## Consegna
Ricopia tali e quali le righe delle voci seguenti, a partire da quella che contiene "Switch to the Clients tab" giù fino a quella che contiene "Click the blue poker chip mission icon", entrambe incluse. Lascia fuori dalla risposta le immagini.

## Voci fornite

- - - - -

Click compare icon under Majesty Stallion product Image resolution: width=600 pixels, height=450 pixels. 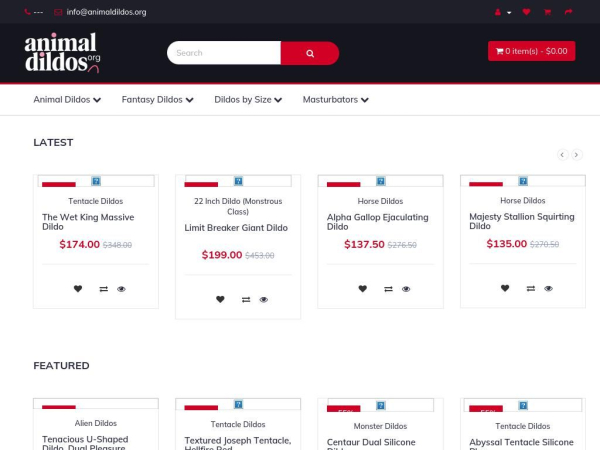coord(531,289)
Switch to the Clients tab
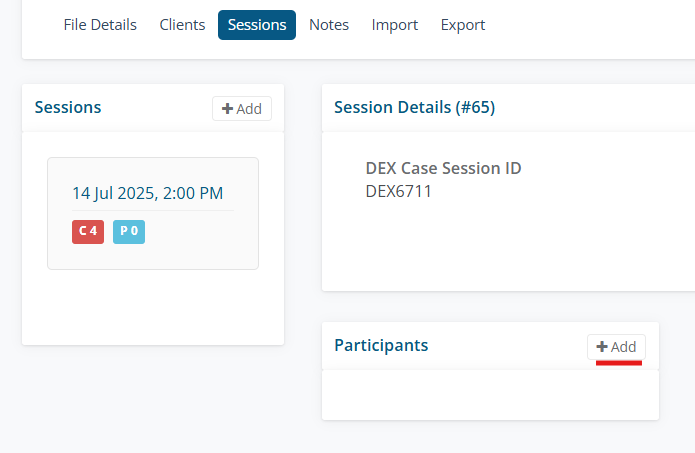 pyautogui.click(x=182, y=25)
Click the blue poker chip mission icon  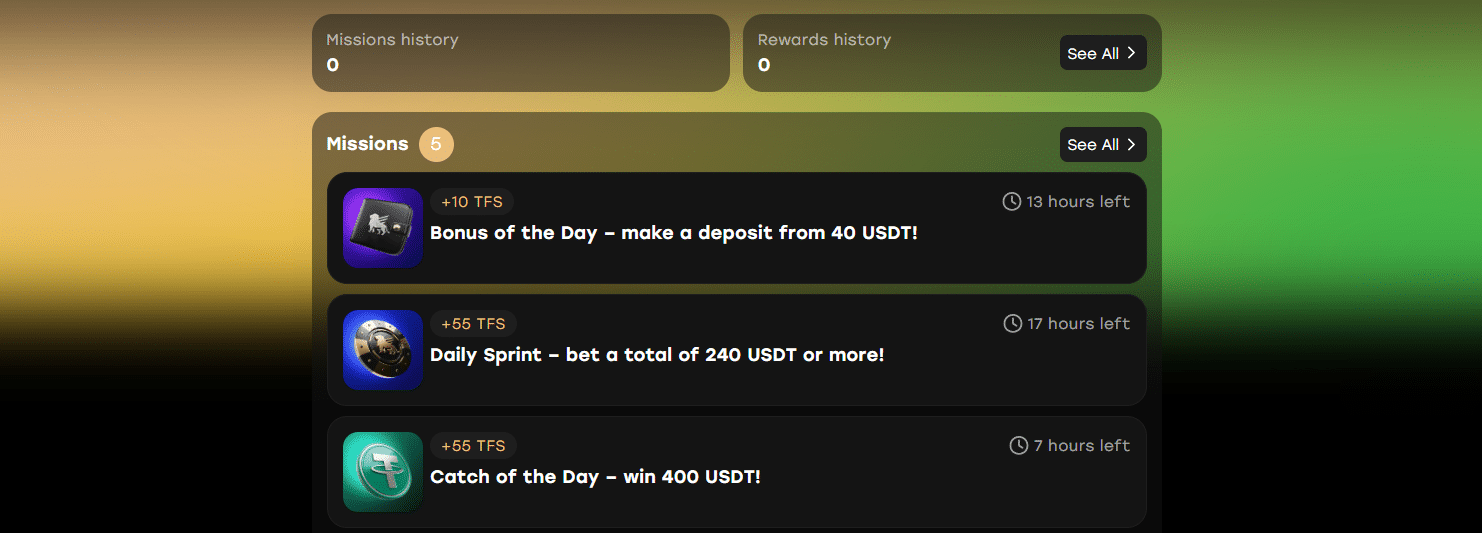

- - - - -

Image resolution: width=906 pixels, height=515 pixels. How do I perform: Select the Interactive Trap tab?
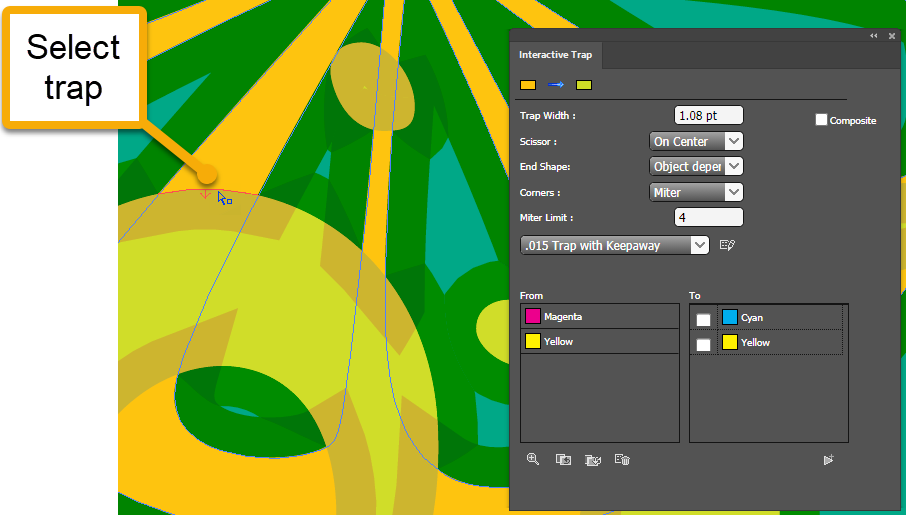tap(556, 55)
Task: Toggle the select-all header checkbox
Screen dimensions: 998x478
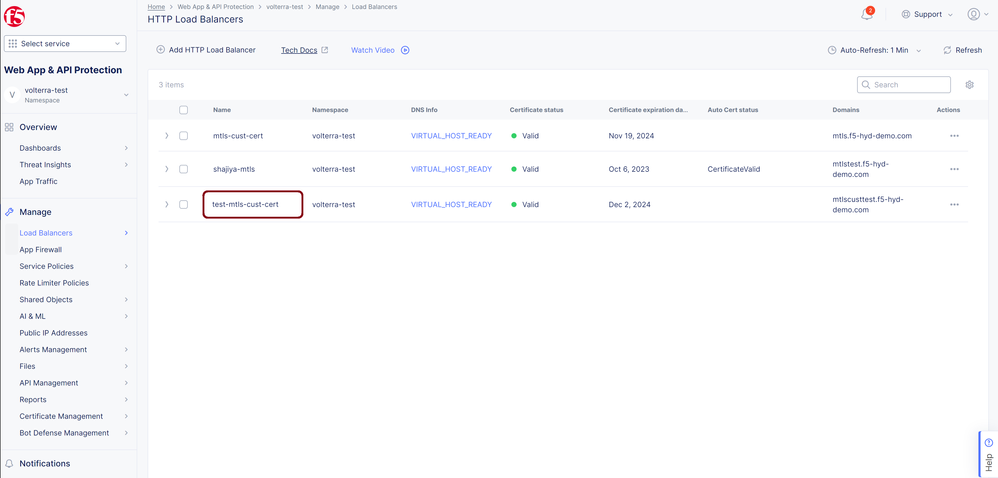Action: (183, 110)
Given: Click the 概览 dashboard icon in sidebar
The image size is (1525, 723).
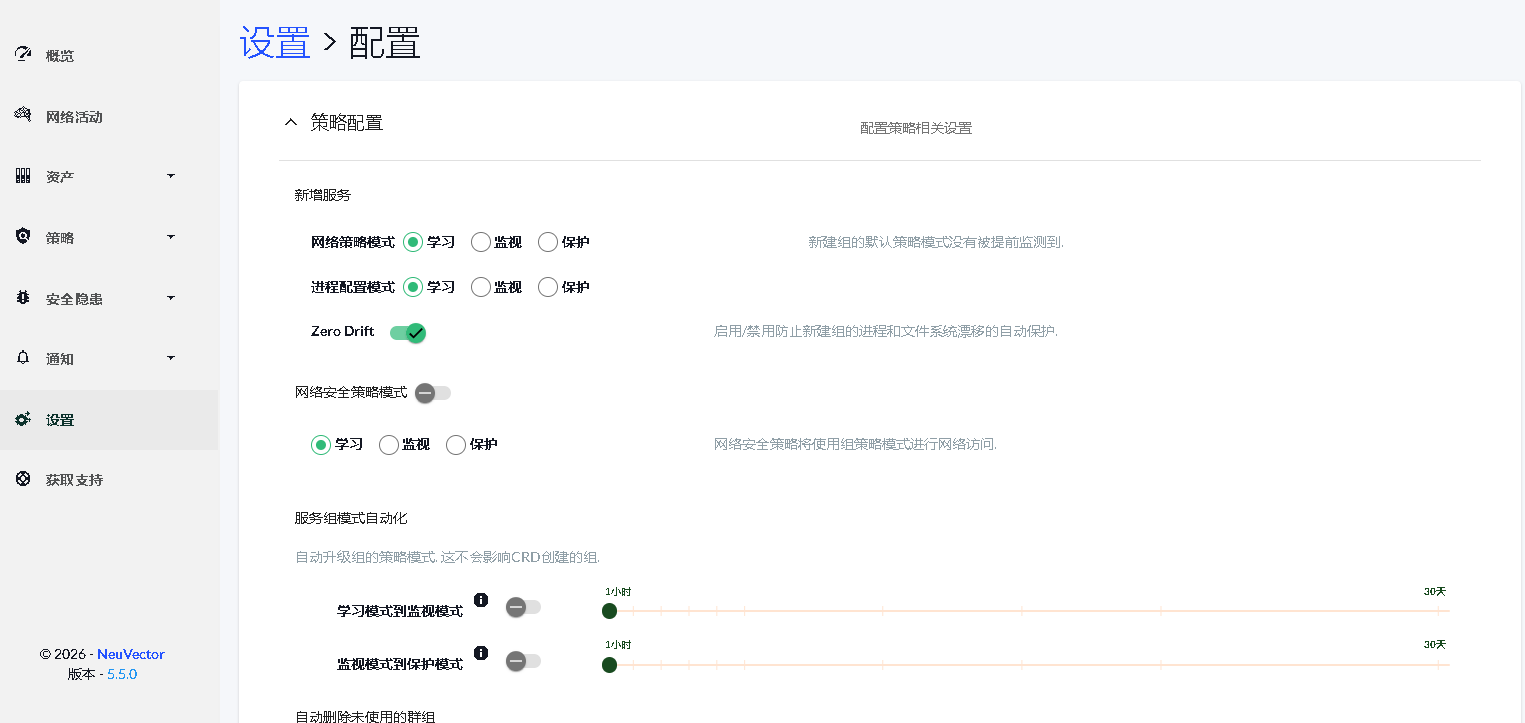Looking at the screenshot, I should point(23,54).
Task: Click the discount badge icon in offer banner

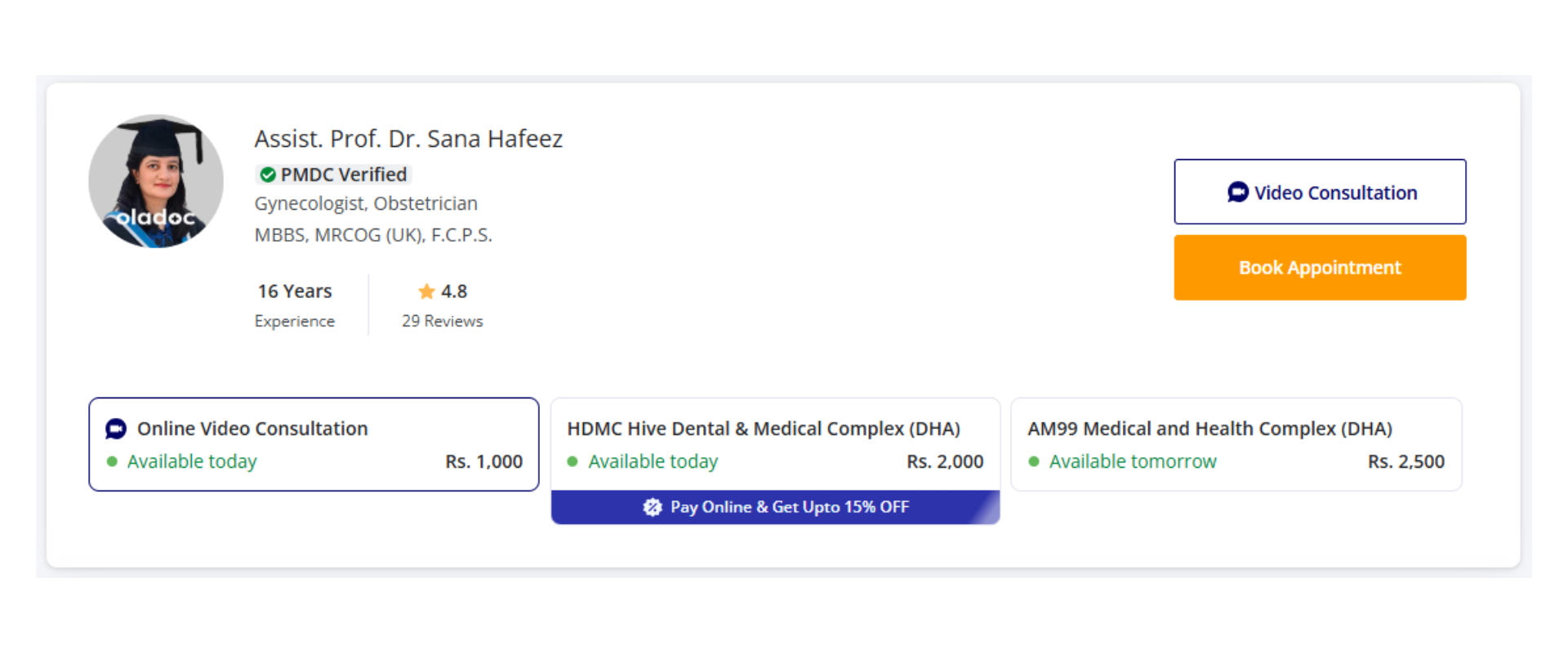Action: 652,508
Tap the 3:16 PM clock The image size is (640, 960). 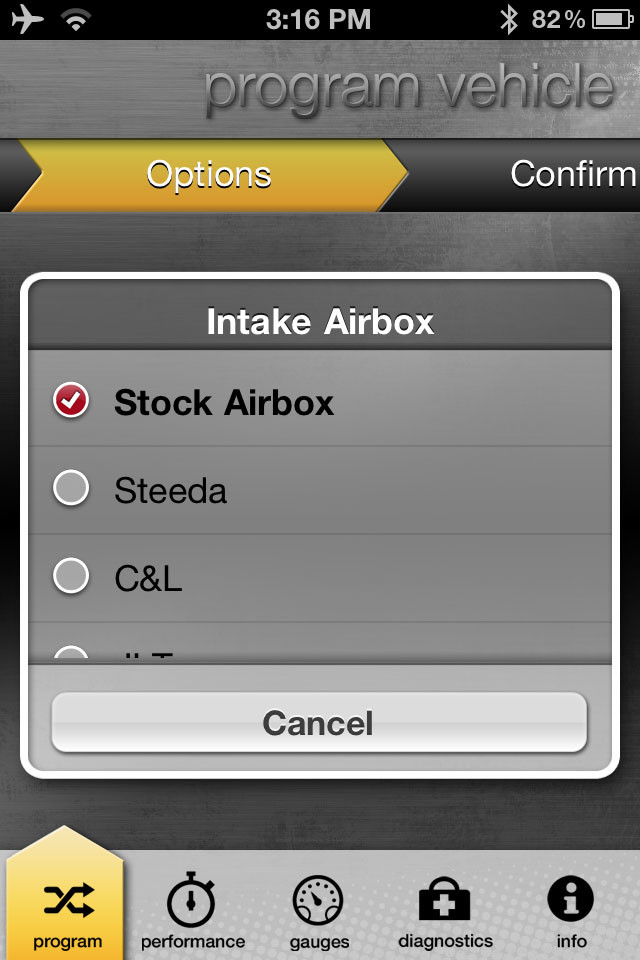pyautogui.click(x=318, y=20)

- - - - -

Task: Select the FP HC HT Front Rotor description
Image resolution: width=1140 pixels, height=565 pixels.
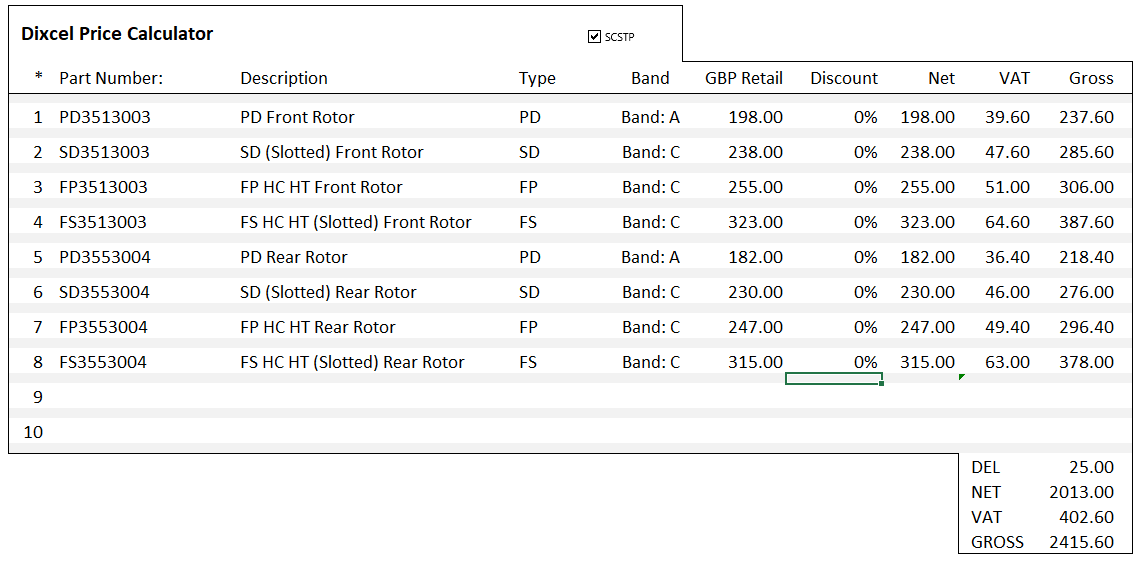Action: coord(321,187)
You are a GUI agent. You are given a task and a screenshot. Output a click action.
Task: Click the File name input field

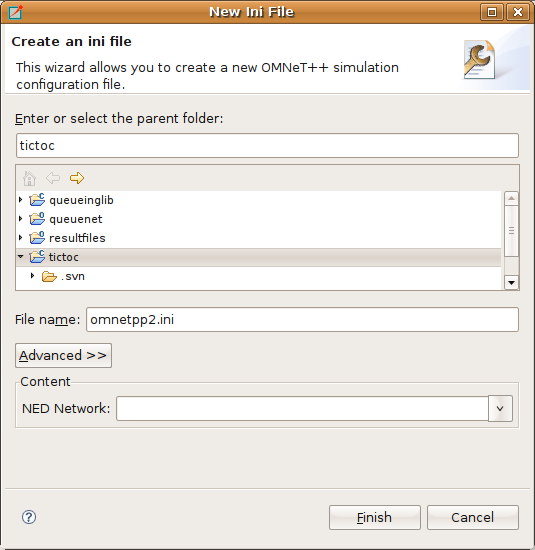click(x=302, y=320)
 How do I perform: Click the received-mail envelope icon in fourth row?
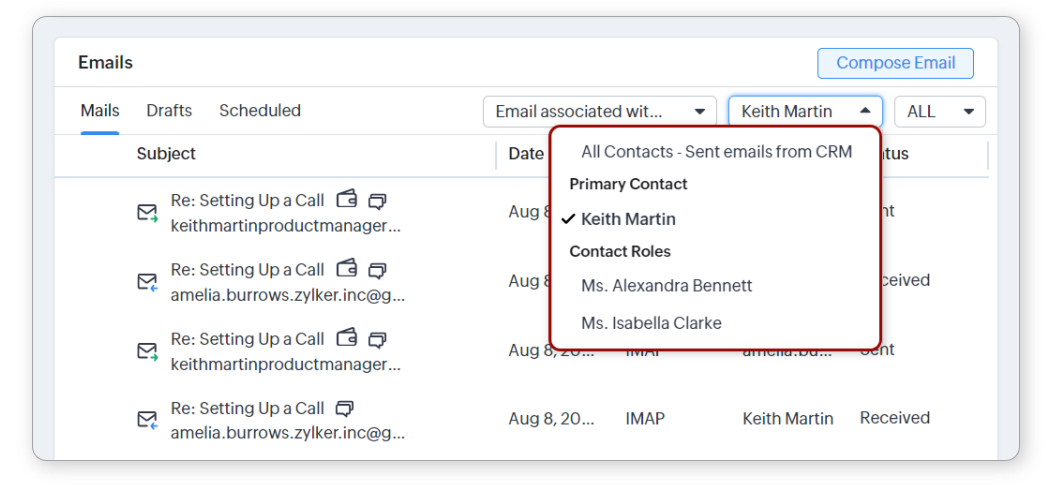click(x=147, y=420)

- - - - -

## Esito
Switch to the Clients tab
 pyautogui.click(x=182, y=25)
Click the blue poker chip mission icon  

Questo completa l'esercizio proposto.